The problem with this method is that you still have to escape variables manually for the WHERE clause. And it doesn’t even cover how to do SELECT statements safely.
So I sat here thinking for a bit about this, trying to think of a simple, elegant solution to this problem that would help PHP beginners everywhere. Before I hand out my solution for free, let’s go over the main points:
- SQL injection attacks (vulnerabilities) come from putting user provided input directly into SQL queries. User input comes from $_POST, $_GET, and sometimes $_COOKIE.
- Data that is passed around by the developer that was retrieved from the database is mostly safe since it has already been sanitized (if sanitization happened before it was loaded in).
- Data from files, XML, or other forms of potential stream input need to be sanitized as well. But this would be done manually.
The Class
That said, I wrote a class that solves the main point. With it, all POST, GET, request, and cookie data can be accessed through a nice clean abstraction layer. The goal is that if you’re using this, you’d avoid using un-sanitized data, unless you meant to. For example, to access the $_GET[‘name’], $_POST[‘name’], $_REQUEST[‘name’], or $_COOKIE[‘name’] variables, you’d call:
$safe = new DbSafe();
// O’Reilly becomes O\’Reilly
$name = $safe->get(‘name’);
$name = $safe->post(‘name’);
$name = $safe->request(‘name’);
$name = $safe->cookie(‘name’);
If you wanted to get the original unmodified values, you’d call:
$safe = new DbSafe();
// O’Reilly is still O’Reilly
$name = $safe->get(‘name’, TRUE); // notice the second parameter
$name = $safe->post(‘name’, TRUE);
$name = $safe->request(‘name’, TRUE);
$name = $safe->cookie(‘name’, TRUE);
That even takes into consideration whether or not magic quotes are on.

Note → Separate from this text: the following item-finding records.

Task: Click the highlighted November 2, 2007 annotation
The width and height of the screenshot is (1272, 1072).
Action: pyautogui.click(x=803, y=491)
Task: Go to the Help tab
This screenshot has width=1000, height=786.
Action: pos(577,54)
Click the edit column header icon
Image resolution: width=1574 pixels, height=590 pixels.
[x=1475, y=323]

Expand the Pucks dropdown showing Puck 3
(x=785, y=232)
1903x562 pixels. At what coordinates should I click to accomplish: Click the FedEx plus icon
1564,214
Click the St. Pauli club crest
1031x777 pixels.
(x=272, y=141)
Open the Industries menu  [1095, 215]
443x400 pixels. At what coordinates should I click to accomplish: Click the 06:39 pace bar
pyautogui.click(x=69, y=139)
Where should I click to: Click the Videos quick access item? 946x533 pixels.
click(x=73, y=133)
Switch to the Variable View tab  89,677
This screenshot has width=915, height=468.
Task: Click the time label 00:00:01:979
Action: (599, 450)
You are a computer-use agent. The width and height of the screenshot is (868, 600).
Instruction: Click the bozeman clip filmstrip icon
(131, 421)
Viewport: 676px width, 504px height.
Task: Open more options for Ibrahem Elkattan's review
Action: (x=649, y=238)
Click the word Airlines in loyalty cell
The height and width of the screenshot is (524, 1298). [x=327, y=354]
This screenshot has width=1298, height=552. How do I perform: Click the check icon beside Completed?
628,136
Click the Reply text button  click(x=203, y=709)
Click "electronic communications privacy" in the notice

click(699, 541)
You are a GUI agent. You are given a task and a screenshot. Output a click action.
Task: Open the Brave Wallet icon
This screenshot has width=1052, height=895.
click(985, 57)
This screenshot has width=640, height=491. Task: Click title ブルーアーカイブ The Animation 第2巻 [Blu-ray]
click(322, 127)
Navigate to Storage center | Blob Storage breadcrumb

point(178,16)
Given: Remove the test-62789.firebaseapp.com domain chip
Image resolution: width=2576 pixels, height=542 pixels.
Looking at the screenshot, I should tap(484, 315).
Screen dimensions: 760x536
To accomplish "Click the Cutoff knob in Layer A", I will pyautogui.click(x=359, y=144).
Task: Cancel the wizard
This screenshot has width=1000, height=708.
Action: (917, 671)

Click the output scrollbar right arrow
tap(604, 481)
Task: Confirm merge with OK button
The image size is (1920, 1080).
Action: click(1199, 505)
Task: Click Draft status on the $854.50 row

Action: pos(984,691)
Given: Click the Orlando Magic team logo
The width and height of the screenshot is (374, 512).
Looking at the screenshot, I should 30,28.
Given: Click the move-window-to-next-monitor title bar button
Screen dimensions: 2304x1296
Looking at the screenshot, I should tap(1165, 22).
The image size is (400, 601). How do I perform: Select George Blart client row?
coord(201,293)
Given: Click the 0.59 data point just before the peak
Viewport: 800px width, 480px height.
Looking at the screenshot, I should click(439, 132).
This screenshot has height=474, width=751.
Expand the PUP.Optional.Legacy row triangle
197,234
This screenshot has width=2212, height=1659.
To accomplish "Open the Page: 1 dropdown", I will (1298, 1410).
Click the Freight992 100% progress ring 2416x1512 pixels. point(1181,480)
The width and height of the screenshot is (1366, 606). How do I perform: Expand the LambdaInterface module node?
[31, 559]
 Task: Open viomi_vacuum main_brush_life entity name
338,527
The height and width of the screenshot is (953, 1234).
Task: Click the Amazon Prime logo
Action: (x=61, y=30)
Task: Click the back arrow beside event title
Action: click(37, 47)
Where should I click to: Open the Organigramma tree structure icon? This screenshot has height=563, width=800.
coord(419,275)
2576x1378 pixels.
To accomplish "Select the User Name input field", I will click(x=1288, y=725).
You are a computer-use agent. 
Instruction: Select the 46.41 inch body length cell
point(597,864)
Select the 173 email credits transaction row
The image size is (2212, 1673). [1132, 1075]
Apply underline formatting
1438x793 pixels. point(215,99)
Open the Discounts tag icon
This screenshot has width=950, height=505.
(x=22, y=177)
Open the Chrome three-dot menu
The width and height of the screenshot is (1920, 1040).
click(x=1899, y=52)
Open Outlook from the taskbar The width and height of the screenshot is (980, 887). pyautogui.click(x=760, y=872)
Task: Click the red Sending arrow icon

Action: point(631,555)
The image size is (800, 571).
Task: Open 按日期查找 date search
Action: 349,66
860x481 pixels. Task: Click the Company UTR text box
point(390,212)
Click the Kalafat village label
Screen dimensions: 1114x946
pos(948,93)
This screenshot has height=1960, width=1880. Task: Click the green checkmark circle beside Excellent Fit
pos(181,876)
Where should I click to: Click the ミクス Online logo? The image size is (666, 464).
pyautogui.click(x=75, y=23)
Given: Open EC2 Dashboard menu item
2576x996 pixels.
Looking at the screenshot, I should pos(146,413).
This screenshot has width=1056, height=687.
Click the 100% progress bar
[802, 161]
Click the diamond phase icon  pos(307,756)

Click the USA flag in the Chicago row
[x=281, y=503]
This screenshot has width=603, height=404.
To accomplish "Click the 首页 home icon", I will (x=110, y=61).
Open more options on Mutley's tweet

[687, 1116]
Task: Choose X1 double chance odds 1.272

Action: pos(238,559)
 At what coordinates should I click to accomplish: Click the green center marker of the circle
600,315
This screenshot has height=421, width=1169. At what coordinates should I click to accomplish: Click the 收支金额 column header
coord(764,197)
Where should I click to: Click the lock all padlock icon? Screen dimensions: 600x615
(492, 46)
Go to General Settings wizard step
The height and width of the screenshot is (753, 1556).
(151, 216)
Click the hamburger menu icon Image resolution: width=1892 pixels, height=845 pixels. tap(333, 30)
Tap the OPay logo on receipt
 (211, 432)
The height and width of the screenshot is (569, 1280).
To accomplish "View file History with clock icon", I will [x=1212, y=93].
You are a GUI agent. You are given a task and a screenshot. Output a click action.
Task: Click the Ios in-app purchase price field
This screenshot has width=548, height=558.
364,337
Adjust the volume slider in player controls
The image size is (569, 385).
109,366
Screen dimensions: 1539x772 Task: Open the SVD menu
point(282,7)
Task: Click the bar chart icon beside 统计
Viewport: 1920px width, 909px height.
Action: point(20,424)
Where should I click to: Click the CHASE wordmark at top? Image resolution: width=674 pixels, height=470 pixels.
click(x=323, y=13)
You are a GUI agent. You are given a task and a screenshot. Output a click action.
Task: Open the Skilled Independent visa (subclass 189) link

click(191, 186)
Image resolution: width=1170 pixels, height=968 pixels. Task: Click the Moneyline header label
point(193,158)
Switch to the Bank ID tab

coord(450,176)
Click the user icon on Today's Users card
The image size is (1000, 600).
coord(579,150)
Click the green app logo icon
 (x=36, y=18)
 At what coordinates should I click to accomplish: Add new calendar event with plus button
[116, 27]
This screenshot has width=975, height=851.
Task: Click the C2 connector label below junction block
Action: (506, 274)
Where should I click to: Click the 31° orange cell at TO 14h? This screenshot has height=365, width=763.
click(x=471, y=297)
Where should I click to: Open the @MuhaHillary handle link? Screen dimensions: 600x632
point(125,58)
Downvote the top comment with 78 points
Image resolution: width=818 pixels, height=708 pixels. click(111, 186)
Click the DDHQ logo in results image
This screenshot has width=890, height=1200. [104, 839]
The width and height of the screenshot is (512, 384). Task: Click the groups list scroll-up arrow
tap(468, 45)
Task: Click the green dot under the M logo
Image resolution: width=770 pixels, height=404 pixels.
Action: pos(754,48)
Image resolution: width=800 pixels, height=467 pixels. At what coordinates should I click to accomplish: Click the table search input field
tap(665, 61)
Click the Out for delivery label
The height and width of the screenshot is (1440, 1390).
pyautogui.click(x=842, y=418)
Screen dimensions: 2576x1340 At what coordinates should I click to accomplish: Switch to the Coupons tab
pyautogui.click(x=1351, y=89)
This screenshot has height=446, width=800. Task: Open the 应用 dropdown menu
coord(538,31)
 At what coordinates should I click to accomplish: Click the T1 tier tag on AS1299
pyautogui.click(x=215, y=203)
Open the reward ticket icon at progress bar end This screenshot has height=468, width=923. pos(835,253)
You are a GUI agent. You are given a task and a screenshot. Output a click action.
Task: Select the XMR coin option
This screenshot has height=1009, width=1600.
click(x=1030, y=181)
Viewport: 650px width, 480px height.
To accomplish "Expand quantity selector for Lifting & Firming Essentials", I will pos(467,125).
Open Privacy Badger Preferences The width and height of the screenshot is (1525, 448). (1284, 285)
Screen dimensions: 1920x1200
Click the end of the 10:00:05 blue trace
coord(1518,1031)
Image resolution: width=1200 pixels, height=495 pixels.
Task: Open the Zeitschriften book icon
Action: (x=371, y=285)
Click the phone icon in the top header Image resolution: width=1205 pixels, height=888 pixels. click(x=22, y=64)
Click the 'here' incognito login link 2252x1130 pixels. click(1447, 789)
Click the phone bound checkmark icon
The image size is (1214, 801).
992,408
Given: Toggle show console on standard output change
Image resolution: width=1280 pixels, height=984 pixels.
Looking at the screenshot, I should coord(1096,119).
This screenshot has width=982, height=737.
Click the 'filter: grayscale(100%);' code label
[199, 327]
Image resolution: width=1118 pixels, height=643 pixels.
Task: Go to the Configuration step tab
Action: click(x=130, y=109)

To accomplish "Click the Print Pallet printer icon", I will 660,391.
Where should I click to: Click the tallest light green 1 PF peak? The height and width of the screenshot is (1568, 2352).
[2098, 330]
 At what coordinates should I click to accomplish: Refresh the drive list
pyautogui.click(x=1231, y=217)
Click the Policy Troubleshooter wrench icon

In other words, if magic quotes are on and your variables are getting slashed up, the code I show above would spit out the original version that was typed in by the user. What good is my library if it didn’t do some auto-detection, eh? =)
If you wanted to escape a value manually, you’d say:
$safe = new DbSafe();
// It’s becomes It\’s
$escapedValue = $safe->escape($value);
Or…
// It’s becomes It\’s
$escapedValue = DbSafe::escape($value);
If you wanted to escape an entire array, you’d say:
$safe = new DbSafe();
$escapedArray = $safe->escapeArray($array);
Or
$escapedValue = DbSafe::escapeArray($value);
All of these examples would convert a string (or an array of strings) that said:
Hello, my name’s Michi
To:
Hello, my name\’s Michi
When you saved this into the database, that little backslash disappears so next time you read it, it looks like this:
Hello, my name’s Michi
No need to strip anything! If you want to directly access the values without stupid slashes being automatically added in (“magically,” if you will), my class supports that as a secondary measure.
Is this class the end-all-be-all for secure programming? No. Really, the better solution that I won’t give away today is to write a strong database abstraction layer. But this will do most of your dirty work without requiring magic quotes, and without making developers think PHP has some kind of built in “security.” Remember, you can’t always rely on magic quotes being on, nor should you.
You can get the source here.
Thanks for pointing this out, Maha. This has been fixed.
The src link (http://www.michiknows.com/code/DbSafe/DbSafe.php) gives a 404. Thought you’d like to know
I hate it when things hinder me while forcibly trying to help me. Yes, I am talking about the goddamn magic quotes. I don’t need no help with escaping quotes, if I am incompetent I deserve to bear the consequence. And I understand it’s the responsibility of the programmer to take care of user input.